● Input data
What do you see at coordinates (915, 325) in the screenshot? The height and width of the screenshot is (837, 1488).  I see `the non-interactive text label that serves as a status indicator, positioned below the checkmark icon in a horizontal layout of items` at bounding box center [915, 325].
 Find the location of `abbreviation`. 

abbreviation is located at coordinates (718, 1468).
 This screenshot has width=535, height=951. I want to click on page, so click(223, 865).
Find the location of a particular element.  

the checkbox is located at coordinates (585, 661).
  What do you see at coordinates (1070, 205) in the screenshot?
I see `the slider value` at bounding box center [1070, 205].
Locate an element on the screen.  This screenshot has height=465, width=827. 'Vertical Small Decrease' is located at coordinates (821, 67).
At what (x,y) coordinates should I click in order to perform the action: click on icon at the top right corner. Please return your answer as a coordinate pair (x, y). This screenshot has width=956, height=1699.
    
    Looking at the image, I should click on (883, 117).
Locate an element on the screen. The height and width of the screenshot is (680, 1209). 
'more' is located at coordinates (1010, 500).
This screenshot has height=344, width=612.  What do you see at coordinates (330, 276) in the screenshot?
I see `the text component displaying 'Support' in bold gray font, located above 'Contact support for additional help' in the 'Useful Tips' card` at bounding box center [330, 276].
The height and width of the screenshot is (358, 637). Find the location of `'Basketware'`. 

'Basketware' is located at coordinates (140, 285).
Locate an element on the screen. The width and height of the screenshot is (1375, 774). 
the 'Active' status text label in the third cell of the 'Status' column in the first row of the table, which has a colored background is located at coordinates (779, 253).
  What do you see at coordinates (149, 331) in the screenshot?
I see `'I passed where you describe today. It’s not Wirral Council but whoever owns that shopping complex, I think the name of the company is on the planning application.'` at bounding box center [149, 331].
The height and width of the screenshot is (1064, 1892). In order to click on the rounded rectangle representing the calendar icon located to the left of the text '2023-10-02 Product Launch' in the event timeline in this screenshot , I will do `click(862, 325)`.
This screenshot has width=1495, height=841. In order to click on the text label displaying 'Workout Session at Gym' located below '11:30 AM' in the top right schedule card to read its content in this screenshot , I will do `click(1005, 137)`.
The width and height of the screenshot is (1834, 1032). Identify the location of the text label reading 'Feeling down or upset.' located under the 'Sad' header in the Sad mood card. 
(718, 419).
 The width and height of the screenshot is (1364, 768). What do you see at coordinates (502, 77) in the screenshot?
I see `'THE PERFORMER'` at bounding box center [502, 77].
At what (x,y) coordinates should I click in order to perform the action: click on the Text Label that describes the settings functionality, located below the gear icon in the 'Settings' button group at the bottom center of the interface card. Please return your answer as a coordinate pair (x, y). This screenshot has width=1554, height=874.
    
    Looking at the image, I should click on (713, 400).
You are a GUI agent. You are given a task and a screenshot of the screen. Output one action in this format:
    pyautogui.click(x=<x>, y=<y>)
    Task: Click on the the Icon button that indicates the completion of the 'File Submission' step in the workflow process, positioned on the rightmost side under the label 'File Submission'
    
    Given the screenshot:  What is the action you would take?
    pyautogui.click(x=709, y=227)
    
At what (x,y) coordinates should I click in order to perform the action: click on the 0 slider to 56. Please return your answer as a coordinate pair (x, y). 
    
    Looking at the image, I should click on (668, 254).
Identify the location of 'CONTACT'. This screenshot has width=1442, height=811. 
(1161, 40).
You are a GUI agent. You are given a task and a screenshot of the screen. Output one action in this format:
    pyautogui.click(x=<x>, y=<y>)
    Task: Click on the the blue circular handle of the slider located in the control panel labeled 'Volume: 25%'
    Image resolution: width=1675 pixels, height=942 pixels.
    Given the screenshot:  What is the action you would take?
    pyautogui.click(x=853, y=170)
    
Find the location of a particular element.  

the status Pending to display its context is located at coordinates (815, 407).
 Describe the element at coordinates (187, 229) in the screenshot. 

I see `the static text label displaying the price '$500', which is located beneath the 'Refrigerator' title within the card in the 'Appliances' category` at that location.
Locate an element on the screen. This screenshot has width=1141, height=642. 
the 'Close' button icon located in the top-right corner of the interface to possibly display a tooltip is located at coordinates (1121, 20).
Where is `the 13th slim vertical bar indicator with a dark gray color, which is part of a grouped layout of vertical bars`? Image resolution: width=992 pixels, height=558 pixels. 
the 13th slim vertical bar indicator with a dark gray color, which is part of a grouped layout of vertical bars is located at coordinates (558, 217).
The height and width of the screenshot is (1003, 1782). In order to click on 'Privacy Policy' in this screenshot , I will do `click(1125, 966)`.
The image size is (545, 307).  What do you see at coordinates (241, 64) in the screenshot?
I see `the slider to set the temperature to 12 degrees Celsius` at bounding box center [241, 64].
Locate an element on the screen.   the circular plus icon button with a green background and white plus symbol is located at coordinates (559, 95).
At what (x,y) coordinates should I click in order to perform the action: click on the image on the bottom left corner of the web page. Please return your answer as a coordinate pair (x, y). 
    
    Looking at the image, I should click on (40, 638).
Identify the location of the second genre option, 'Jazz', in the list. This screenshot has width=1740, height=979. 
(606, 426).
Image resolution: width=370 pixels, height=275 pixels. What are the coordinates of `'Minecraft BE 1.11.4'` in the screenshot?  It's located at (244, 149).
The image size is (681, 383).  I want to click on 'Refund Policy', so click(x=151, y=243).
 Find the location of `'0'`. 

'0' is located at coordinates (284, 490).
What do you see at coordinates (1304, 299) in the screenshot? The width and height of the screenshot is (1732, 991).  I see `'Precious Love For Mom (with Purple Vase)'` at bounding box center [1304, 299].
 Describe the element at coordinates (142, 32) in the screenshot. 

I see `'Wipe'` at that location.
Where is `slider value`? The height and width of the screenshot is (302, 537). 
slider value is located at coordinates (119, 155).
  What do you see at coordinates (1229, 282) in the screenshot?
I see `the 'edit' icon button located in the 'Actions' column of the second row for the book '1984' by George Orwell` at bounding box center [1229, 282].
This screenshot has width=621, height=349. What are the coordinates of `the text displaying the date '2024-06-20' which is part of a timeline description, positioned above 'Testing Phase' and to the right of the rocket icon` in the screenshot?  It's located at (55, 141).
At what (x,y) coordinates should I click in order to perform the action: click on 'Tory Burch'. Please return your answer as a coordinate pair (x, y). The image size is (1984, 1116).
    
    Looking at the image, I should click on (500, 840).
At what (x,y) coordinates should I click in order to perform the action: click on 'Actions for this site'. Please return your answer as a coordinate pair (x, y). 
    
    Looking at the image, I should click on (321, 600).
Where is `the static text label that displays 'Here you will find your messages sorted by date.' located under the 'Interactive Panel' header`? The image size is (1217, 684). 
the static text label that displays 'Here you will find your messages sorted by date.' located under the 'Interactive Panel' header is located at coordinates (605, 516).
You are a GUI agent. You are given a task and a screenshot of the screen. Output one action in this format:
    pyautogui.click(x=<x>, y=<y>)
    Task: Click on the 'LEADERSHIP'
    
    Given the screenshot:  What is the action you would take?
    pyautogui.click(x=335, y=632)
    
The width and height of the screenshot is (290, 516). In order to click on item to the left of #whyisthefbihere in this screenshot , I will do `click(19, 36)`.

● Objective
Retype all of the data above word for word.

● Exercise solution
What do you see at coordinates (915, 325) in the screenshot? The height and width of the screenshot is (837, 1488).  I see `the non-interactive text label that serves as a status indicator, positioned below the checkmark icon in a horizontal layout of items` at bounding box center [915, 325].
 Find the location of `abbreviation`. 

abbreviation is located at coordinates (718, 1468).
 This screenshot has width=535, height=951. I want to click on page, so click(223, 865).
Find the location of a particular element.  

the checkbox is located at coordinates (585, 661).
  What do you see at coordinates (1070, 205) in the screenshot?
I see `the slider value` at bounding box center [1070, 205].
Locate an element on the screen.  This screenshot has height=465, width=827. 'Vertical Small Decrease' is located at coordinates (821, 67).
At what (x,y) coordinates should I click in order to perform the action: click on icon at the top right corner. Please return your answer as a coordinate pair (x, y). This screenshot has width=956, height=1699.
    
    Looking at the image, I should click on (883, 117).
Locate an element on the screen. The height and width of the screenshot is (680, 1209). 
'more' is located at coordinates (1010, 500).
This screenshot has height=344, width=612.  What do you see at coordinates (330, 276) in the screenshot?
I see `the text component displaying 'Support' in bold gray font, located above 'Contact support for additional help' in the 'Useful Tips' card` at bounding box center [330, 276].
The height and width of the screenshot is (358, 637). Find the location of `'Basketware'`. 

'Basketware' is located at coordinates (140, 285).
Locate an element on the screen. The width and height of the screenshot is (1375, 774). 
the 'Active' status text label in the third cell of the 'Status' column in the first row of the table, which has a colored background is located at coordinates (779, 253).
  What do you see at coordinates (149, 331) in the screenshot?
I see `'I passed where you describe today. It’s not Wirral Council but whoever owns that shopping complex, I think the name of the company is on the planning application.'` at bounding box center [149, 331].
The height and width of the screenshot is (1064, 1892). In order to click on the rounded rectangle representing the calendar icon located to the left of the text '2023-10-02 Product Launch' in the event timeline in this screenshot , I will do `click(862, 325)`.
This screenshot has width=1495, height=841. In order to click on the text label displaying 'Workout Session at Gym' located below '11:30 AM' in the top right schedule card to read its content in this screenshot , I will do `click(1005, 137)`.
The width and height of the screenshot is (1834, 1032). Identify the location of the text label reading 'Feeling down or upset.' located under the 'Sad' header in the Sad mood card. 
(718, 419).
 The width and height of the screenshot is (1364, 768). What do you see at coordinates (502, 77) in the screenshot?
I see `'THE PERFORMER'` at bounding box center [502, 77].
At what (x,y) coordinates should I click in order to perform the action: click on the Text Label that describes the settings functionality, located below the gear icon in the 'Settings' button group at the bottom center of the interface card. Please return your answer as a coordinate pair (x, y). This screenshot has width=1554, height=874.
    
    Looking at the image, I should click on (713, 400).
You are a GUI agent. You are given a task and a screenshot of the screen. Output one action in this format:
    pyautogui.click(x=<x>, y=<y>)
    Task: Click on the the Icon button that indicates the completion of the 'File Submission' step in the workflow process, positioned on the rightmost side under the label 'File Submission'
    
    Given the screenshot:  What is the action you would take?
    pyautogui.click(x=709, y=227)
    
At what (x,y) coordinates should I click in order to perform the action: click on the 0 slider to 56. Please return your answer as a coordinate pair (x, y). 
    
    Looking at the image, I should click on (668, 254).
Identify the location of 'CONTACT'. This screenshot has width=1442, height=811. 
(1161, 40).
You are a GUI agent. You are given a task and a screenshot of the screen. Output one action in this format:
    pyautogui.click(x=<x>, y=<y>)
    Task: Click on the the blue circular handle of the slider located in the control panel labeled 'Volume: 25%'
    Image resolution: width=1675 pixels, height=942 pixels.
    Given the screenshot:  What is the action you would take?
    pyautogui.click(x=853, y=170)
    
Find the location of a particular element.  

the status Pending to display its context is located at coordinates (815, 407).
 Describe the element at coordinates (187, 229) in the screenshot. 

I see `the static text label displaying the price '$500', which is located beneath the 'Refrigerator' title within the card in the 'Appliances' category` at that location.
Locate an element on the screen. This screenshot has width=1141, height=642. 
the 'Close' button icon located in the top-right corner of the interface to possibly display a tooltip is located at coordinates (1121, 20).
Where is `the 13th slim vertical bar indicator with a dark gray color, which is part of a grouped layout of vertical bars`? Image resolution: width=992 pixels, height=558 pixels. 
the 13th slim vertical bar indicator with a dark gray color, which is part of a grouped layout of vertical bars is located at coordinates (558, 217).
The height and width of the screenshot is (1003, 1782). In order to click on 'Privacy Policy' in this screenshot , I will do `click(1125, 966)`.
The image size is (545, 307).  What do you see at coordinates (241, 64) in the screenshot?
I see `the slider to set the temperature to 12 degrees Celsius` at bounding box center [241, 64].
Locate an element on the screen.   the circular plus icon button with a green background and white plus symbol is located at coordinates (559, 95).
At what (x,y) coordinates should I click in order to perform the action: click on the image on the bottom left corner of the web page. Please return your answer as a coordinate pair (x, y). 
    
    Looking at the image, I should click on (40, 638).
Identify the location of the second genre option, 'Jazz', in the list. This screenshot has width=1740, height=979. 
(606, 426).
Image resolution: width=370 pixels, height=275 pixels. What are the coordinates of `'Minecraft BE 1.11.4'` in the screenshot?  It's located at (244, 149).
The image size is (681, 383).  I want to click on 'Refund Policy', so click(x=151, y=243).
 Find the location of `'0'`. 

'0' is located at coordinates (284, 490).
What do you see at coordinates (1304, 299) in the screenshot? The width and height of the screenshot is (1732, 991).  I see `'Precious Love For Mom (with Purple Vase)'` at bounding box center [1304, 299].
 Describe the element at coordinates (142, 32) in the screenshot. 

I see `'Wipe'` at that location.
Where is `slider value`? The height and width of the screenshot is (302, 537). 
slider value is located at coordinates (119, 155).
  What do you see at coordinates (1229, 282) in the screenshot?
I see `the 'edit' icon button located in the 'Actions' column of the second row for the book '1984' by George Orwell` at bounding box center [1229, 282].
This screenshot has width=621, height=349. What are the coordinates of `the text displaying the date '2024-06-20' which is part of a timeline description, positioned above 'Testing Phase' and to the right of the rocket icon` in the screenshot?  It's located at (55, 141).
At what (x,y) coordinates should I click in order to perform the action: click on 'Tory Burch'. Please return your answer as a coordinate pair (x, y). The image size is (1984, 1116).
    
    Looking at the image, I should click on (500, 840).
At what (x,y) coordinates should I click in order to perform the action: click on 'Actions for this site'. Please return your answer as a coordinate pair (x, y). 
    
    Looking at the image, I should click on (321, 600).
Where is `the static text label that displays 'Here you will find your messages sorted by date.' located under the 'Interactive Panel' header`? The image size is (1217, 684). 
the static text label that displays 'Here you will find your messages sorted by date.' located under the 'Interactive Panel' header is located at coordinates (605, 516).
You are a GUI agent. You are given a task and a screenshot of the screen. Output one action in this format:
    pyautogui.click(x=<x>, y=<y>)
    Task: Click on the 'LEADERSHIP'
    
    Given the screenshot:  What is the action you would take?
    pyautogui.click(x=335, y=632)
    
The width and height of the screenshot is (290, 516). In order to click on item to the left of #whyisthefbihere in this screenshot , I will do `click(19, 36)`.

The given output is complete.